Mrs. H and Willow accompanied Blossom to her checkup.  On the examining table, Dr. Moss took Blossom’s temperature and checked her heart with his icy cold stethoscope.  He lifted each paw and gave a thumbs-up to her toenails.   He went on to inspect her fur and skin and poked a light into each ear, her nose and finally her mouth.

Dr. Moss pulled back for a moment.  “It looks like Blossom’s been eating chocolate,” he said.

“What?” Willow moved closer.  “I brushed her teeth really well this morning.”

Holding Blossom’s jaw with one hand, Dr. Moss took a piece of gauze with the other and gently rubbed at the chocolate on Blossom’s teeth.  “There, that’s better.”  He turned his little flashlight all around in her mouth, then put it aside.  “Well, it looks like you’ve done a very good job, Willow.  Blossom’s teeth look exceptional.”

“No they don’t, you liar,” Blossom meowed.  “They’re dirty and all full of brown things.”

Dr. Moss turned to Willow and Mrs. H.  “Blossom has the best oral hygiene I’ve ever seen in a cat.”

“Really!” Mrs. H said, like she couldn’t believe it.

What?  Blossom couldn’t believe it either so she meowed, “Repeat what you just said, Dr. Moss.”

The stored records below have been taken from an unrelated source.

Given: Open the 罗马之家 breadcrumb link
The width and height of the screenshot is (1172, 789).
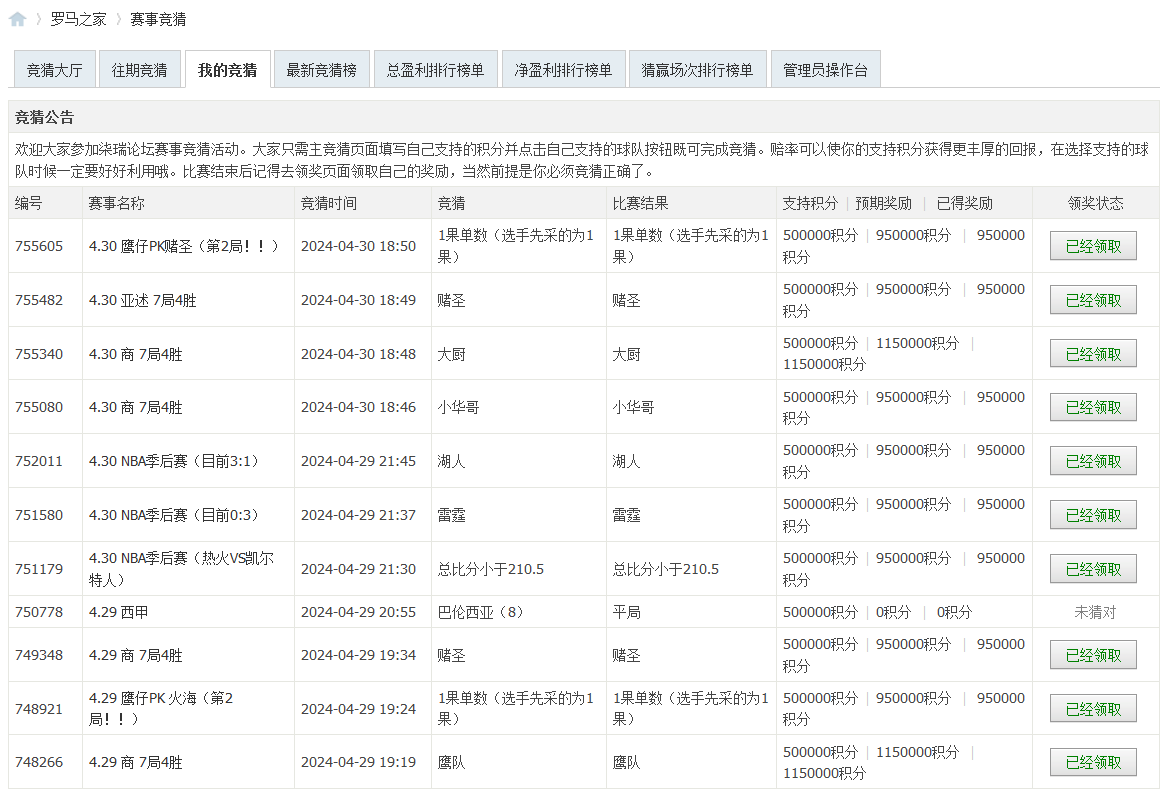Looking at the screenshot, I should (78, 19).
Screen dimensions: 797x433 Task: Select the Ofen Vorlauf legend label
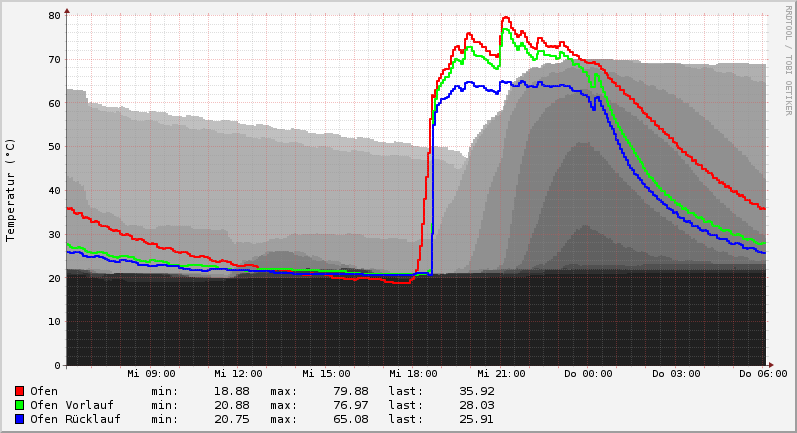click(72, 405)
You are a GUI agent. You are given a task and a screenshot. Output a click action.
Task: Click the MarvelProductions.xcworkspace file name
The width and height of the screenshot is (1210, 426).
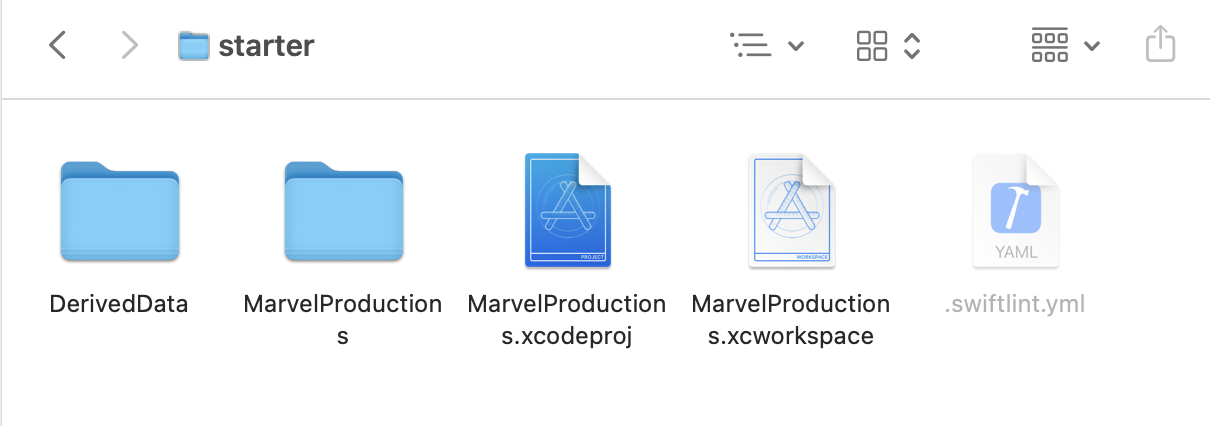(791, 320)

“You’re doing an excellent job of brushing Blossom’s teeth,” Dr. Moss said to Willow.  “I see absolutely no sign of decay or disease.  They’re perfect.  Except for the chocolate.”

Blossom blinked her eyes.  She had good oral hygiene, Dr. Moss just said so, she’d heard it with her own ears.  She ran her tongue over her perfect teeth.  Her teeth were as good as Riley’s.  Even better.  And the Hatchers didn’t have to go into debt in order for her to have them.  Blossom couldn’t wait to tell her friends what Dr. Moss had said.  Good oral hygiene.  She closed her eyes tight and opened her mouth as wide as a tiger so all in the room could get a good view of her perfect chompers.